*Requests:*
- a) In the article on Foxconn's Lake Michigan water use, how many gallons per day would the factory consume rather than return to the lake?
- b) Extend the article on Foxconn's Lake Michigan water use, starting right after its last sentence.

Foxconn signing

House Speaker Paul Ryan, left, Foxconn chairman and CEO Terry Gou, and Gov. Scott Walker celebrate the signing of a $2.85 billion incentives contract  that brings the Foxconn Technology Group to Wisconsin. The company plans to build a massive facility in the village of Mount Pleasant.

RICARDO TORRES, RACINE JOUNRAL TIMES

Foxconn wants to pump out an average of 7 million gallons of Lake Michigan water per day for its proposed LCD screen factory in Racine County, the state Department of Natural Resources said Monday.

The sprawling manufacturing facility would return most of the water to the lake, but 2.7 million gallons per day would be consumed -- either evaporated or incorporated into a product, the DNR said.

The Racine Water Utility withdrew 16.9 million gallons daily in 2016 and it already has capacity to handle the additional supply for Foxconn.

The water usage amount was included in an application for an exception to a ban on water withdrawals by communities that straddle the boundary between the Great Lakes and Mississippi River basins.

The city of Racine submitted the application as the public water system operator that would be pumping water to the proposed Foxconn site in Mount Pleasant, which straddles the basin boundary.

The manufacture of liquid crystal display panels for televisions and other electronic devices requires very large amounts of water to clean each layer of circuitry as it is fabricated. Under state law, the water would need to be treated for it was pumped back into the lakes.

A portion of the land Foxconn plans to use drains into Lake Michigan. Most of the 2.7 million gallons a day Foxconn may be consumed on the part of the property that is within the lake drainage basin. The city said the company should be allowed flexibility in its final plant design.

Compact members could perform a nonbinding review Foxconn's water use if it failed to return an average of 5 million gallons per day over a 90-day period.

*Information provided:*
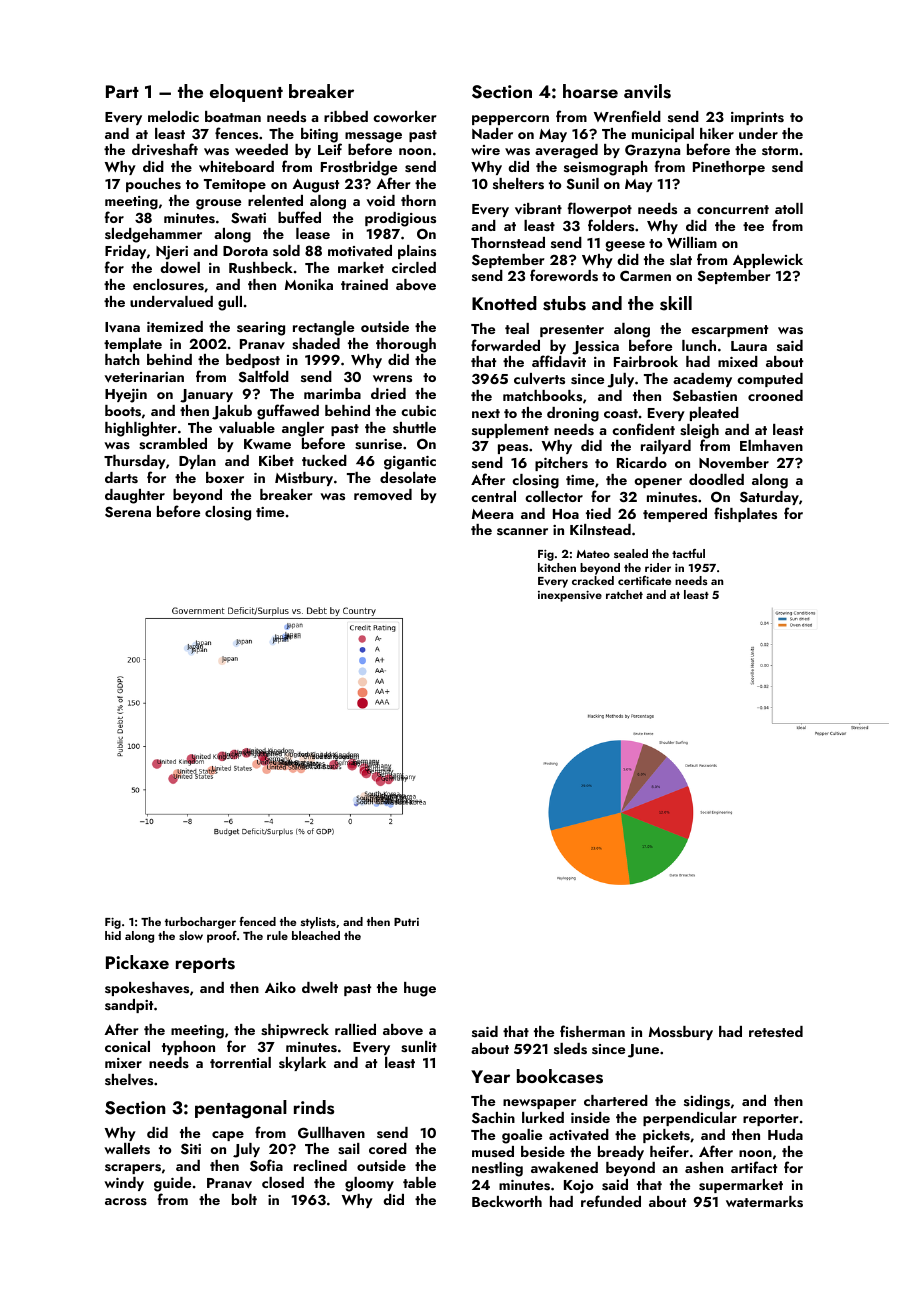 The width and height of the image is (908, 1316). Describe the element at coordinates (122, 359) in the image. I see `hatch` at that location.
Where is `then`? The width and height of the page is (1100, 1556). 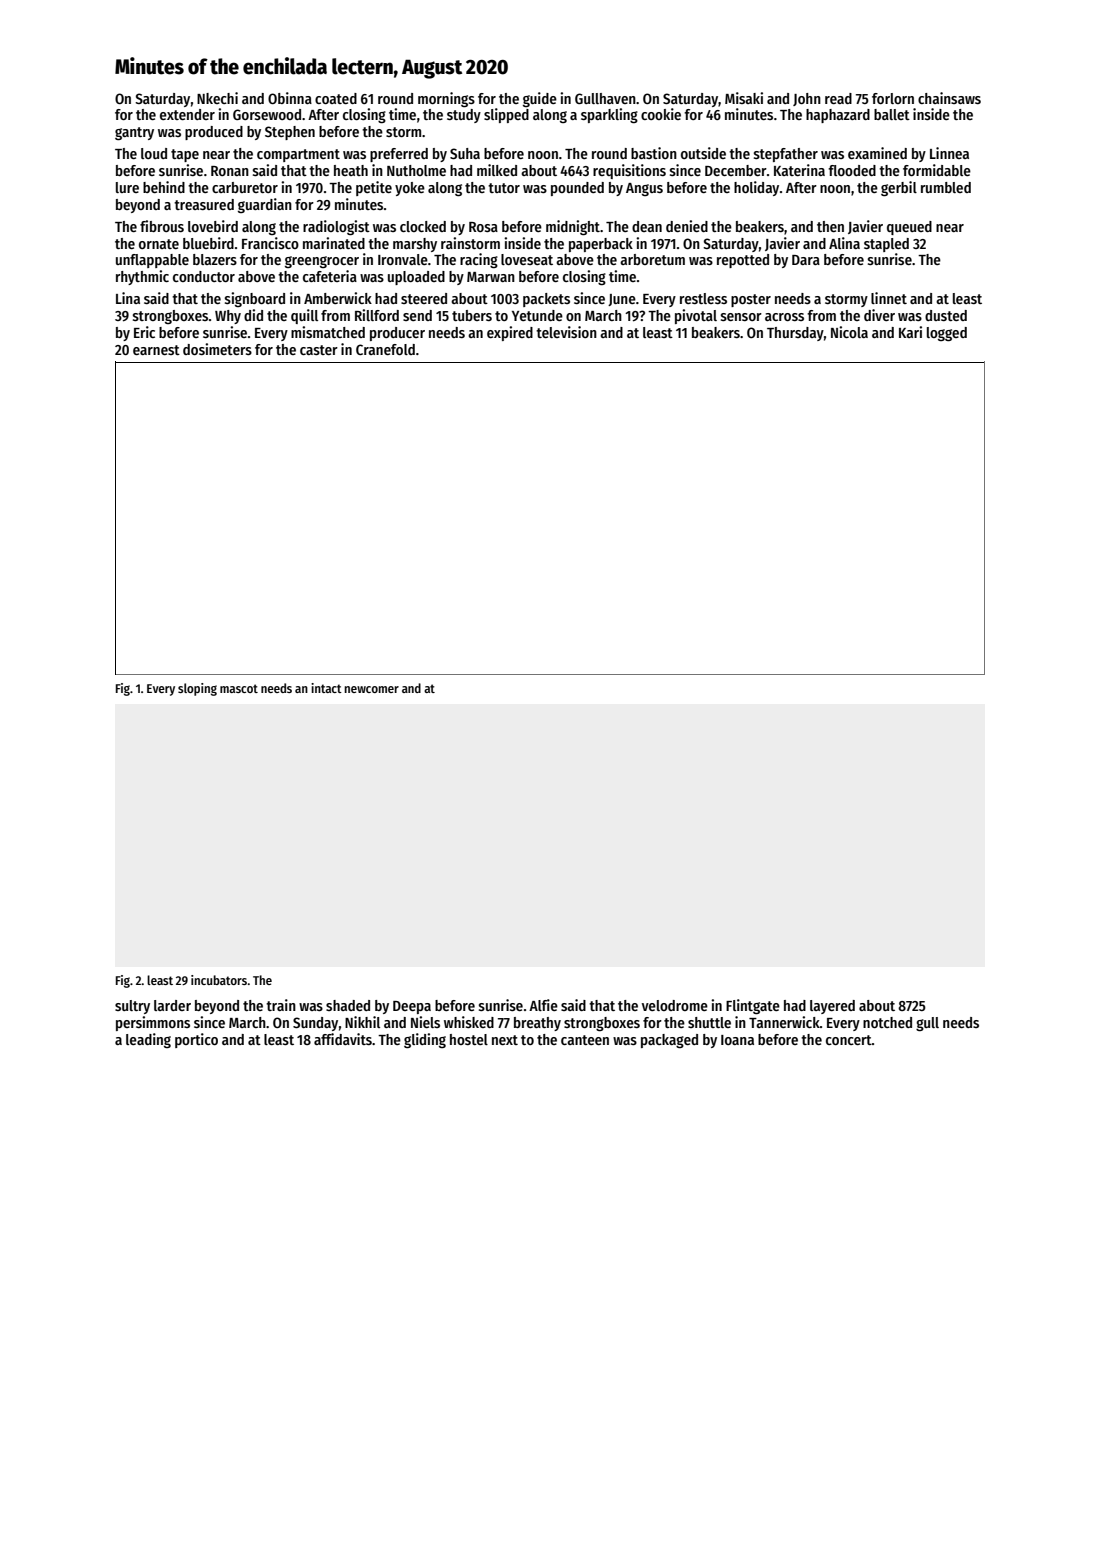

*Responses to the exercise:*
- a) 2.7 million gallons per day

- b)
Pumping water to a community entirely outside the basin would require approval by governors of the other compact states, but the DNR has authority to decide when the community includes at least some land in the Great Lakes Basin.

Growth and political clout in arid states inspired the states to negotiate the pact to prevent raids on the Great Lakes, which hold 95 percent of the nation's fresh surface water.

Despite fears it would set a precedent that would encourage others to line up with their own pipeline proposals, the eight governors in 2016 approved a diversion to Waukesha, which is entirely outside the basin.

The DNR will determine whether the application meets compact requirements after it conducts a public hearing and accepts written public comment for a period of time. 

The DNR said it will try to conclude its review within 90 days. Details will be posted on a DNR webpage, the department said.

The Legislature and Gov. Scott Walker approved $4.5 billion in taxpayer subsidies for the Taiwan-based company. Foxconn hopes to build a $10 billion complex including LCD and assembly plants employing as many as 13,000 employees. 

American Transmission Co. has asked the state to approve a $140 million project to supply electricity with the cost spread among about 5 million residential electric customers over 40 years.

This article will be updated.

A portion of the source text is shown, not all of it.